I want to apply bayesian statistics in the context of clustering and decided to use normal mixture models for this purpose. The context that I want to use this needs a bit more generality than regular gaussian mixture models available in other packages (see below), hence why I undertook this task.

I put together a model that performs very similar to sklearn’s mixture.GaussianMixture when one uses regular clustering centers as initial values and centers of the normal distribution priors (still quite vague prior around these though, that is large SDs, see below) and uses find_MAP().

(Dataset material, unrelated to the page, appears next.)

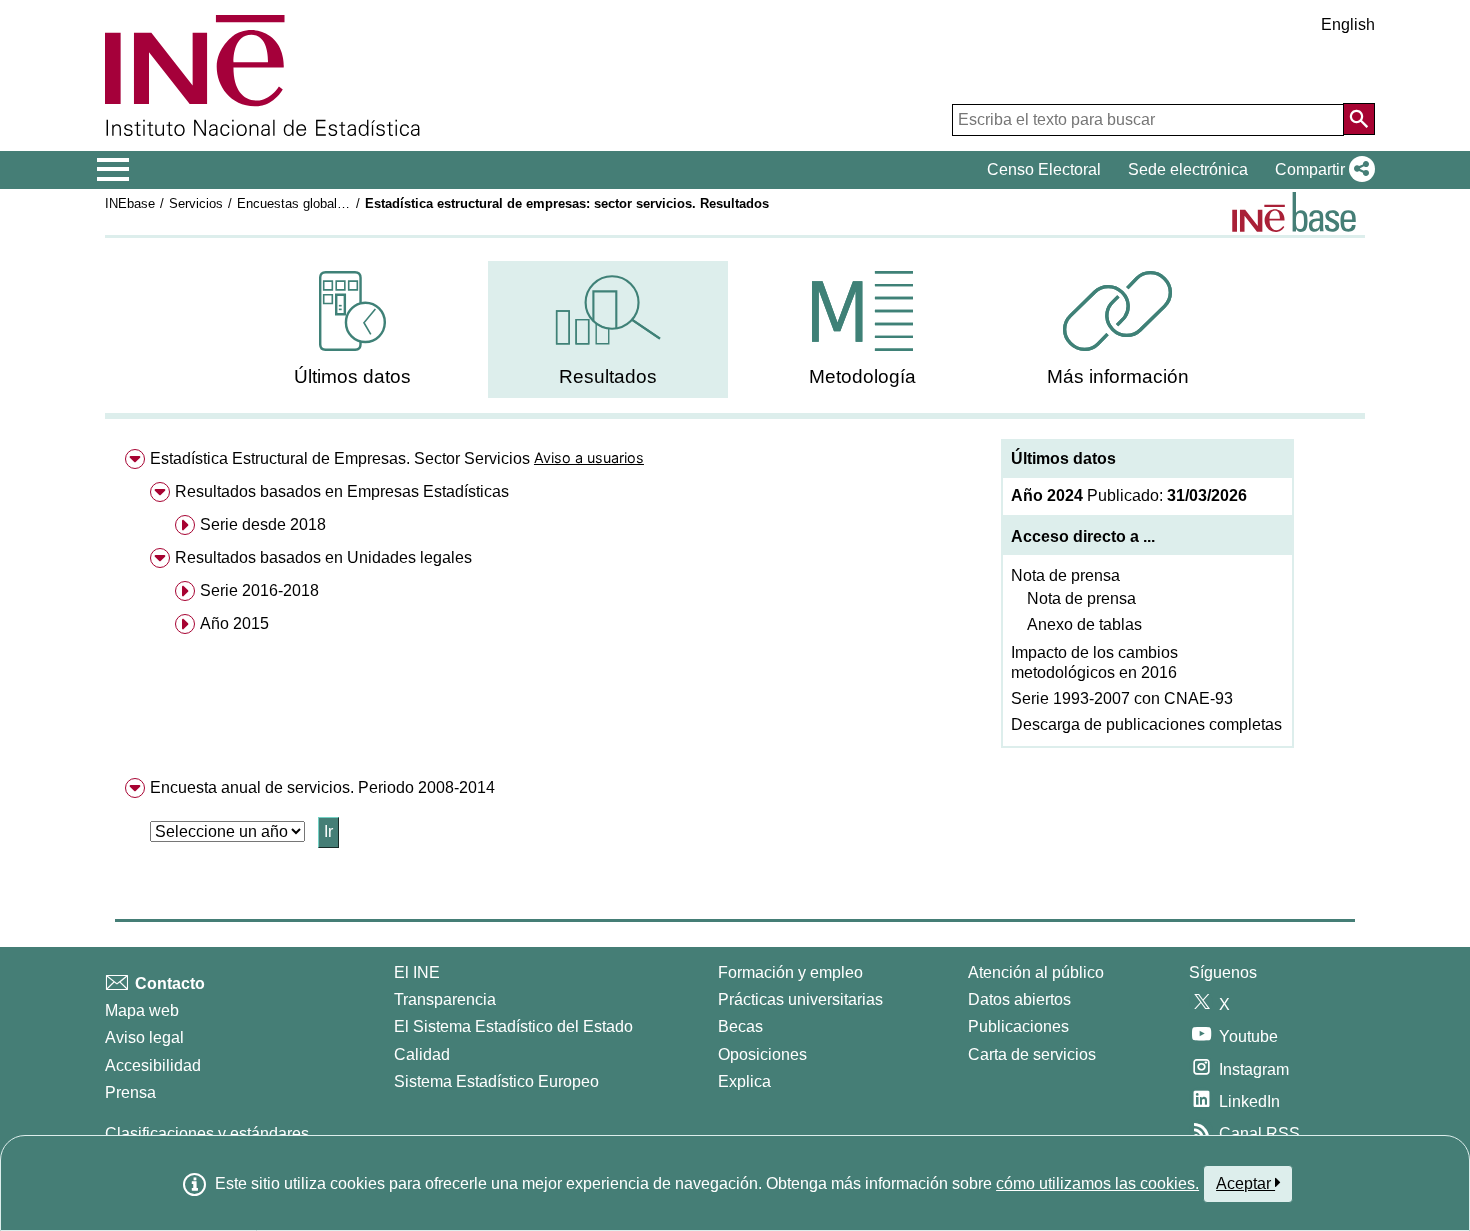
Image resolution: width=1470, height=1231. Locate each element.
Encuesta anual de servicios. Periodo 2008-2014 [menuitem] (322, 787)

On the otherhand sample returns completely weird results unless you very specifically guide the priors. I will show the model before I write more:

def bayesian_clustering(data, nclusters_fit, conc=1, mu_sigma=10, alpha=2,
                        beta=1, est_centers=None, sample=False):
  
    '''
    est_centers if supplied must be of shape nclusters_fit, ndims
    where ndims = data.shape[1]. It is purpose to supply precalculated
    cluster centers (such as from k-means etc) as guidance to the system.
    By increasing mu_sigma or decreasing it you can determine how soft the
    guidance will be (smaller values are more informative and more guidance).

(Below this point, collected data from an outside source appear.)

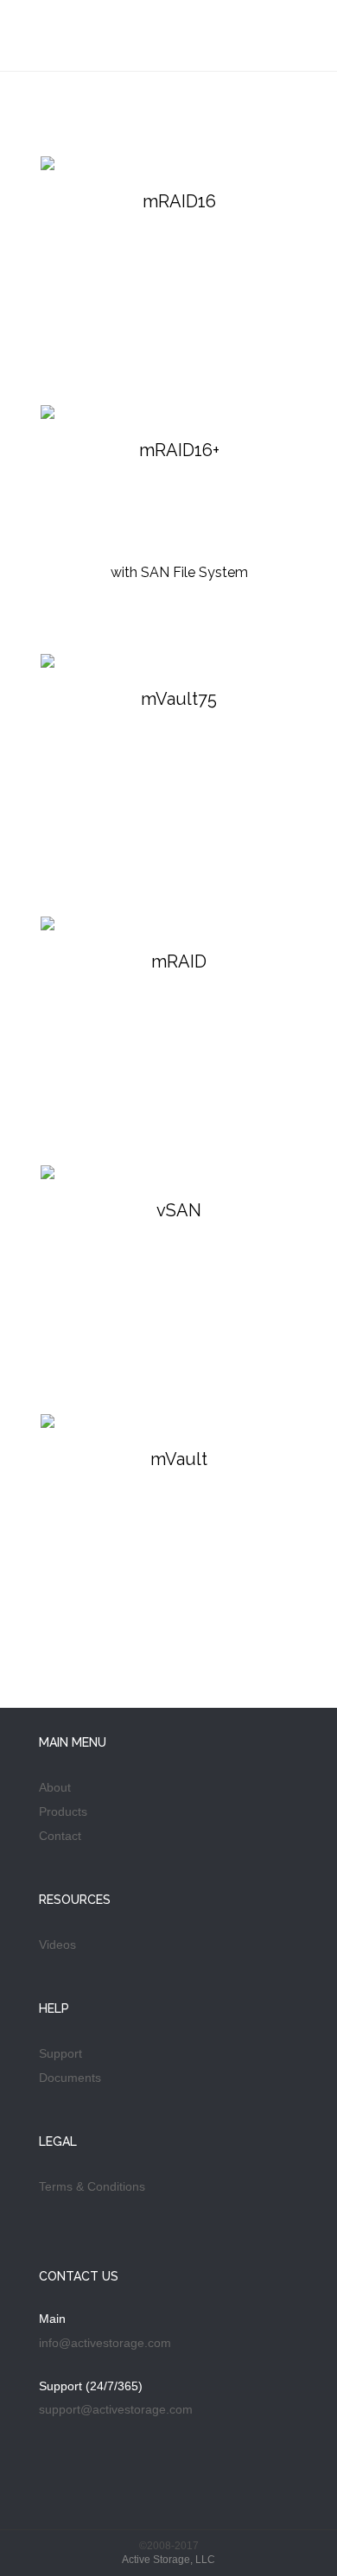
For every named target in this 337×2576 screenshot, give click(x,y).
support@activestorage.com (116, 2409)
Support (60, 2053)
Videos (57, 1944)
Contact (60, 1836)
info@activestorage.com (105, 2343)
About (55, 1787)
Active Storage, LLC (168, 2560)
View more (179, 260)
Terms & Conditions (92, 2186)
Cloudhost (99, 42)
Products (63, 1811)
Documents (70, 2077)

    if sample=True, then sampling will be used for finding parameters if
    not then MAP
    '''

    if est_centers is None:
        init = [np.linspace(-np.max(np.abs(data)), np.max(np.abs(data)),
                            nclusters_fit), None]
        center_mus = [init[0],  np.tile(data.mean(axis=0)[1:][:,None],
                                        (nclusters_fit,1))]
    else:
        init = [est_centers[:,0],  est_centers[:,1:]]
        center_mus = [est_centers[:,0], est_centers[:,1:]]

   
    ndims = data.shape[1]

    with pm.Model() as model:

        #priors
        μ0 = pm.Normal("μ0",
                       mu=center_mus[0],
                       sigma=mu_sigma,
                       shape=(nclusters_fit,),
                       transform=pm.distributions.transforms.univariate_ordered,
                       initval=init[0])

        μ1 = pm.Normal("μ1",
                       mu=center_mus[1],
                       sigma=mu_sigma,
                       shape=(nclusters_fit, ndims-1),
                       initval=init[1])

        σ = pm.InverseGamma("σ", alpha=alpha, beta=beta)
        weights = pm.Dirichlet("w", conc*np.ones(nclusters_fit))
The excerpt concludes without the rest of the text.